#### [Text block]

Methods: In this retrospective study, a sample of 2129 women who underwent screening mammograms were evaluated. The performance of a commercial AI-based triage device was compared with radiologists' reports, actual outcomes, and national benchmarks using commonly used mammography metrics. Up to 5 years of follow-up examination results were evaluated in cases to establish benignity. The algorithm sorted cases into groups of "suspicious" and "low suspicion." A theoretical workload reduction was calculated by subtracting cases triaged as "low suspicion" from the sample.

#### [Recorded information]
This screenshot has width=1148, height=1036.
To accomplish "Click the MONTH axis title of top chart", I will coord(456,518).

* * *

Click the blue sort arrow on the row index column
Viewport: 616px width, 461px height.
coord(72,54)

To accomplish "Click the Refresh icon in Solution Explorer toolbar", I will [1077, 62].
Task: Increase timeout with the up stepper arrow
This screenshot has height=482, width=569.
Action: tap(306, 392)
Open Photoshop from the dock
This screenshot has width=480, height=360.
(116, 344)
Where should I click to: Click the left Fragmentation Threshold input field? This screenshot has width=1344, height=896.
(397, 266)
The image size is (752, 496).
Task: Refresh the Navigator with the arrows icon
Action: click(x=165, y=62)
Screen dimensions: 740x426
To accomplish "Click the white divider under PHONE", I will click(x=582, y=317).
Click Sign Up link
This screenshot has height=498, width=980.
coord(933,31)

#### [Directions]
If "algorithm" is renamed "software", how does the part of the mammography methods text that opens with "Methods: In this" and closes with "from the sample." read? The items are separate material, unrelated to the mammography methods text.

#### [Solution to this exercise]
Methods: In this retrospective study, a sample of 2129 women who underwent screening mammograms were evaluated. The performance of a commercial AI-based triage device was compared with radiologists' reports, actual outcomes, and national benchmarks using commonly used mammography metrics. Up to 5 years of follow-up examination results were evaluated in cases to establish benignity. The software sorted cases into groups of "suspicious" and "low suspicion." A theoretical workload reduction was calculated by subtracting cases triaged as "low suspicion" from the sample.